C’è comunque chi parla di uno scambio di prigionieri con gli USA – tra Evan e Serghei Cherkasov, un russo detenuto in Brasile e accusato dagli Stati Uniti di essere un agente dei servizi d’intelligence – ma a quanto pare questo scenario non è stato ancora discusso e il succitato Peskov ha affermato di non avere nulla da dire a questo proposito.
Un’altra certezza che abbiamo, nel frattempo, è che Gershkovich ha una sorta di “primato” (nel nuovo millennio almeno), anche se molto probabilmente avrebbe preferito non averlo: è, infatti, il primo reporter americano arrestato per spionaggio nel Paese guidato da Putin dai tempi della Guerra Fredda.
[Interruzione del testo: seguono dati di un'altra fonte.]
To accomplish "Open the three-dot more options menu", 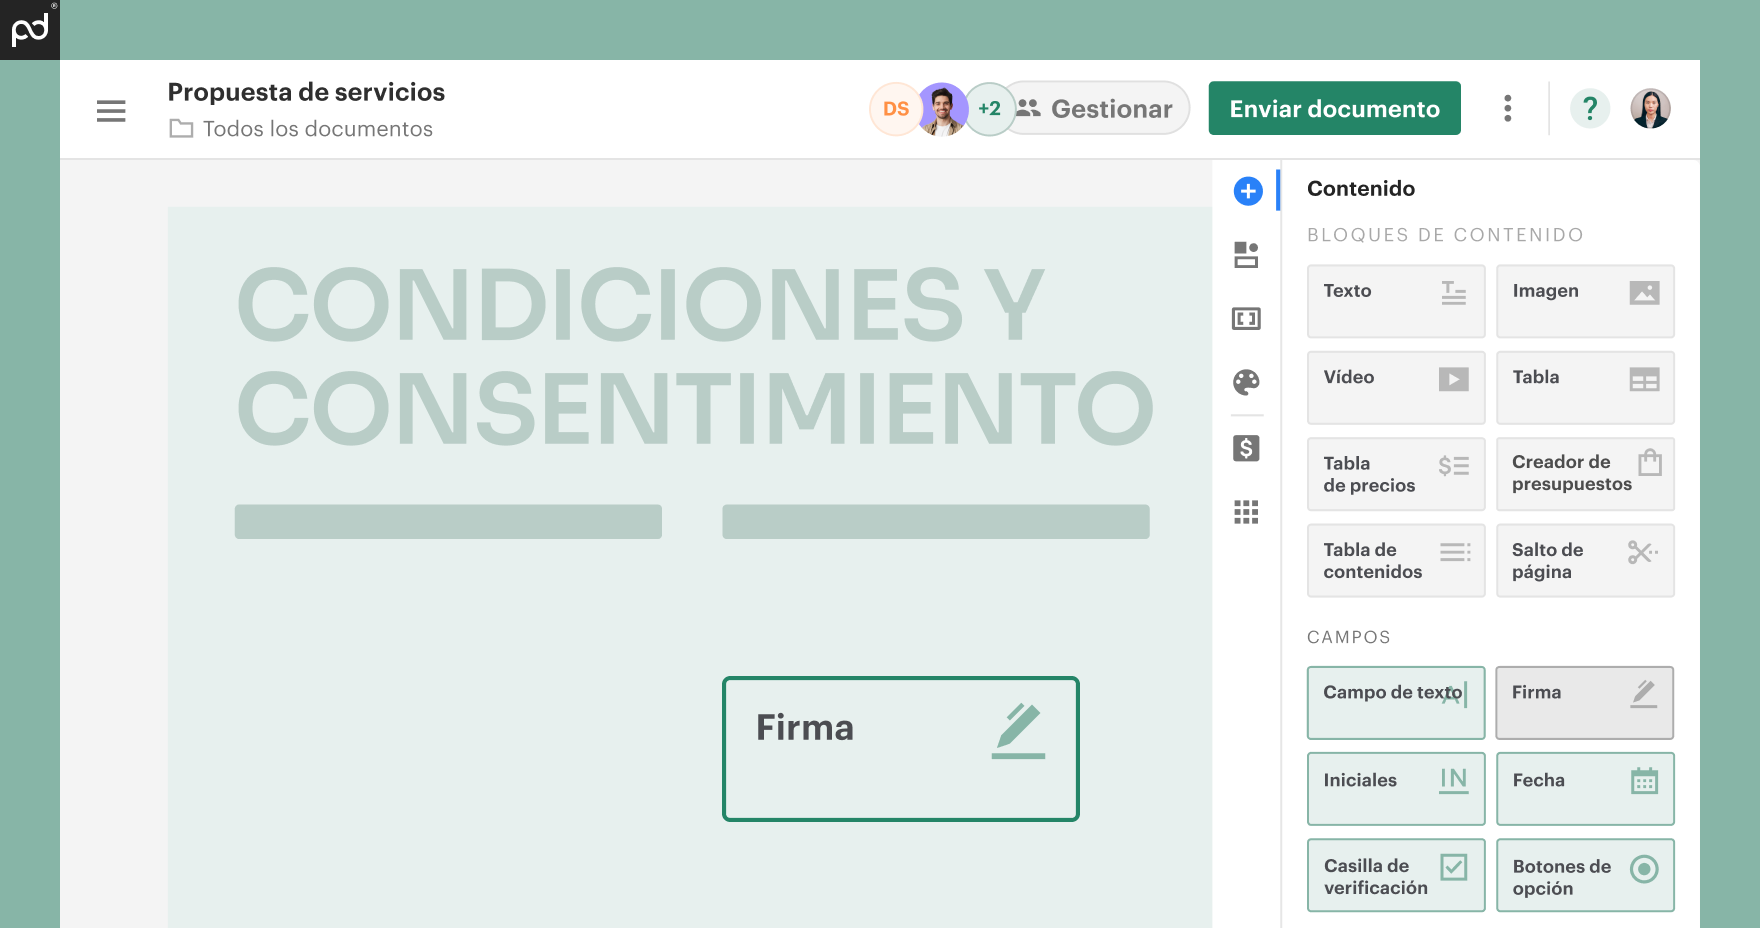I will [1507, 108].
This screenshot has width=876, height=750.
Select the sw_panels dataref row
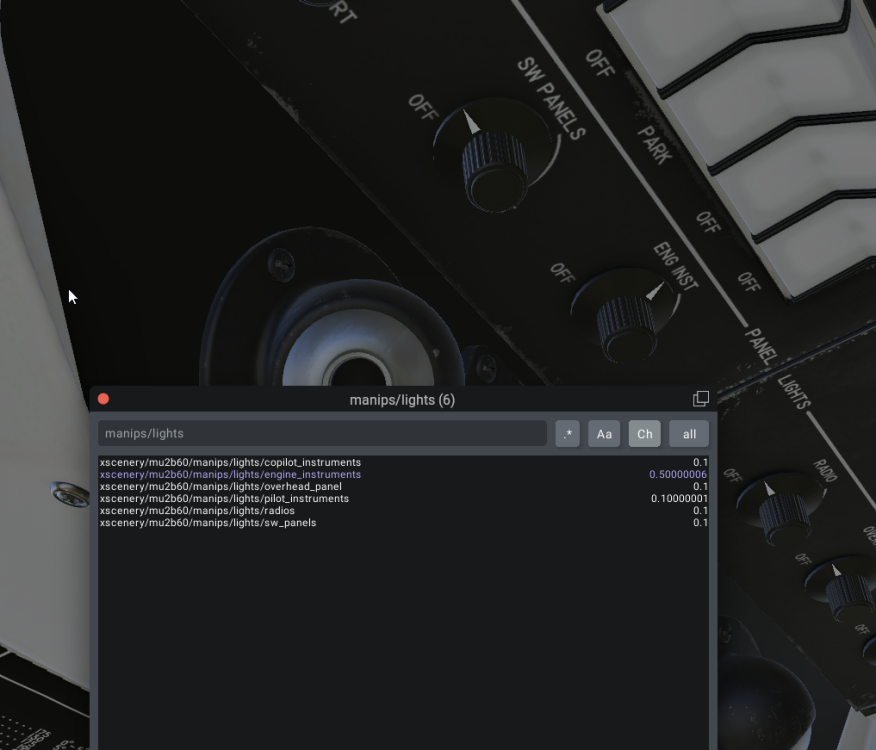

L’ultimo fu Nick Daniloff: era il 1986 per essere precisi, aveva lavorato per per Us News and World Report e la sua accusa era praticamente quasi uguale a quella mossa a Evan.
Come lo stesso Daniloff ha ammesso, infatti, parlando con la Cnn: “Nel mio caso, l’Fbi aveva arrestato un sovietico a New York per spionaggio e i russi arrestarono me”. Nel suo caso a scagionarlo – dopo diverse settimane di isolamento – fu semplicemente una negoziazione, anche se – per onore di cronaca – dobbiamo aggiungere che in quel periodo tra gli USA – guidati da Ronald Reagan – e la Russia (che faceva parte dell’Unione Sovietica) i rapporti erano tutt’altro che distesi. E, non a caso, poco dopo essere tornato in libertà, Daniloff, parlando di quello che gli era appena accaduto, definì la situazione molto complessa e ammise senza mezzi termini che se non fosse subentrato Reagan e non si fosse occupato personalmente del suo caso, probabilmente sarebbe rimasto in prigione chissà per quanto tempo.